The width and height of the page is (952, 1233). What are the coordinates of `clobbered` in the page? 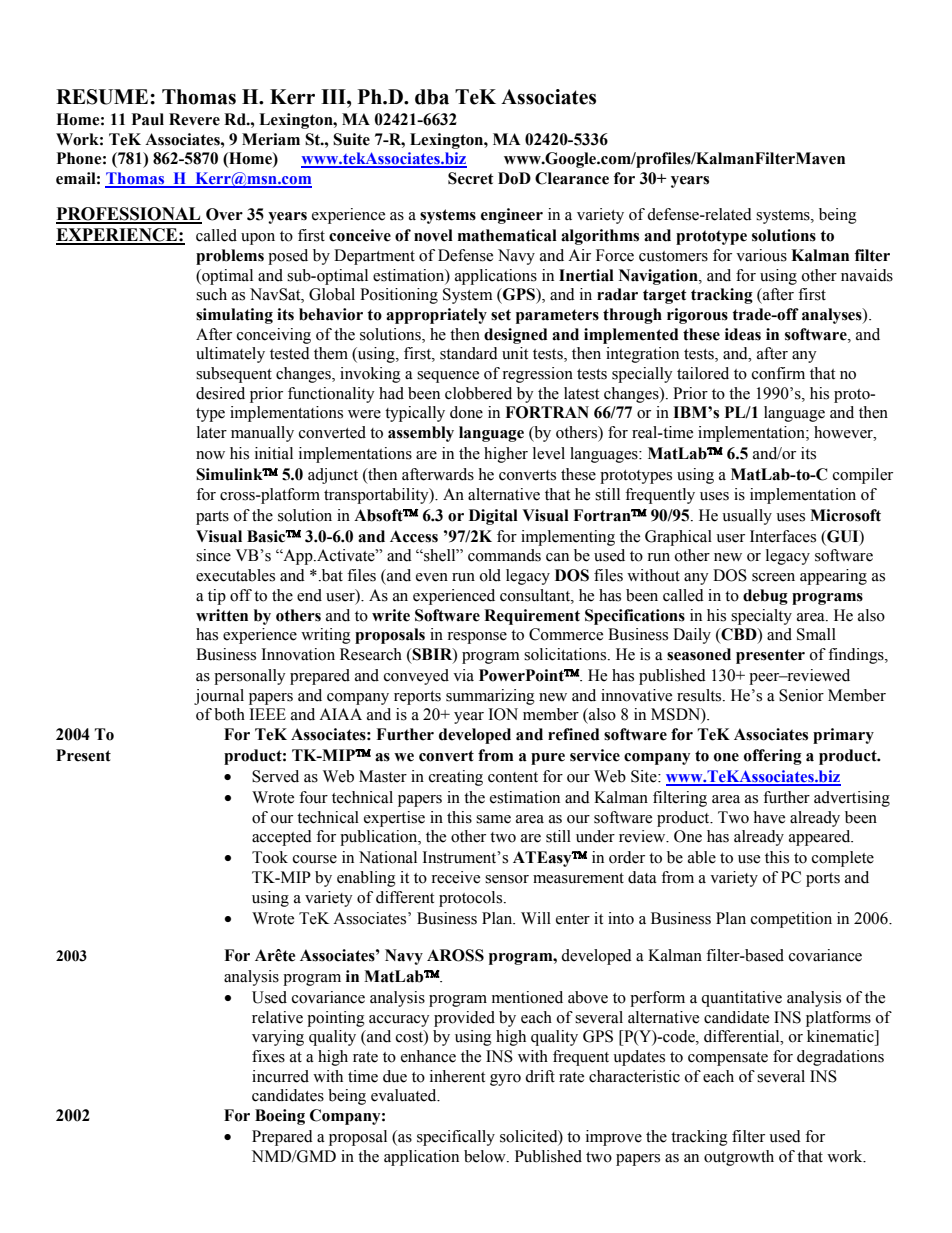 It's located at (478, 393).
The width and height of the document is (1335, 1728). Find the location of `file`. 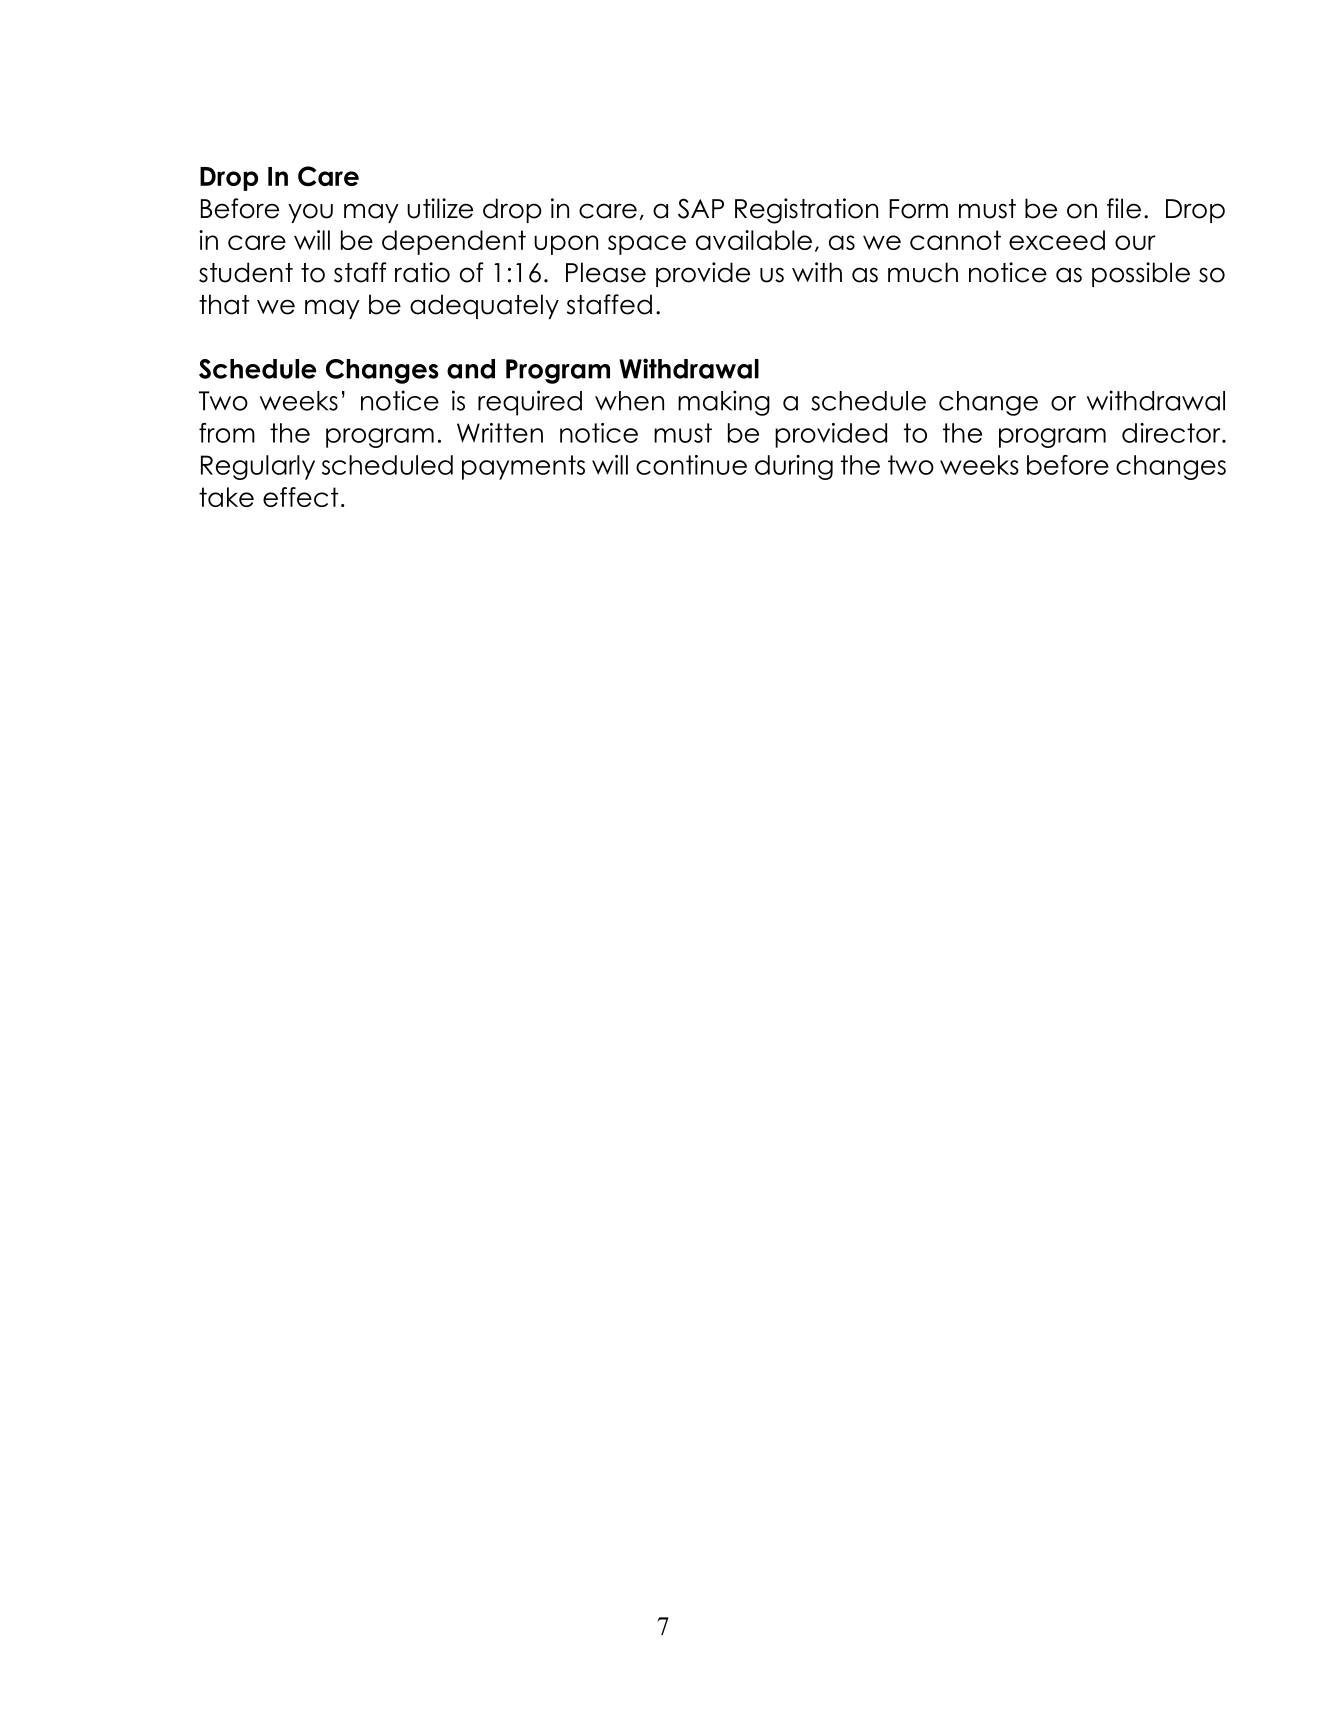

file is located at coordinates (1124, 208).
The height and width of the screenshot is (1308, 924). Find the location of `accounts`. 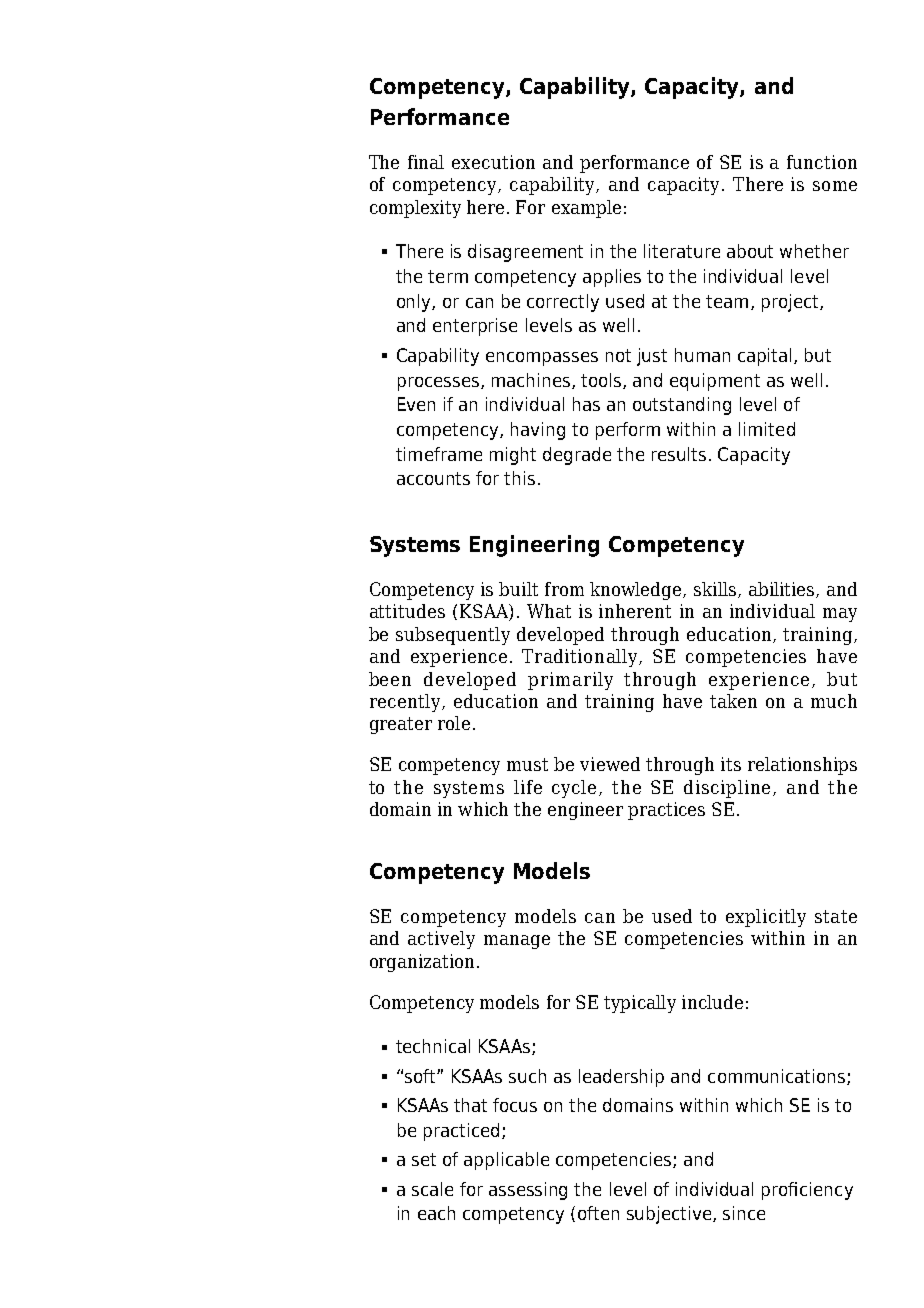

accounts is located at coordinates (433, 478).
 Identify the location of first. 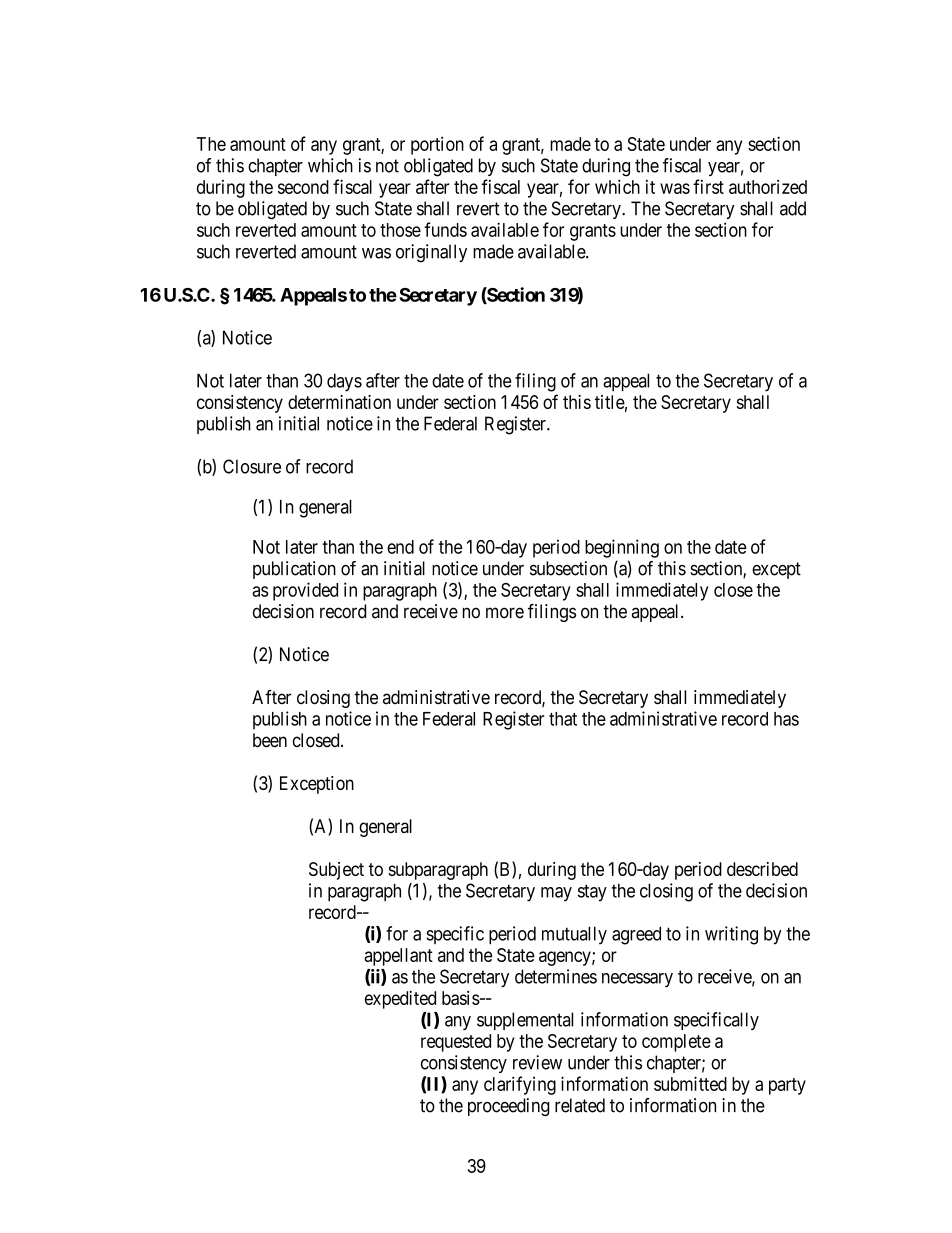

- **What is asked**
Return the material verbatim from the line containing "The width and height of the document" through the end of the material, including both ends. Leave the pictures out of your answer.

- **Task solution**
The width and height of the document is (1335, 1728). Find the location of `file`. 

file is located at coordinates (1124, 208).
The height and width of the screenshot is (1308, 924). Find the location of `accounts`. 

accounts is located at coordinates (433, 478).
 Identify the location of first. 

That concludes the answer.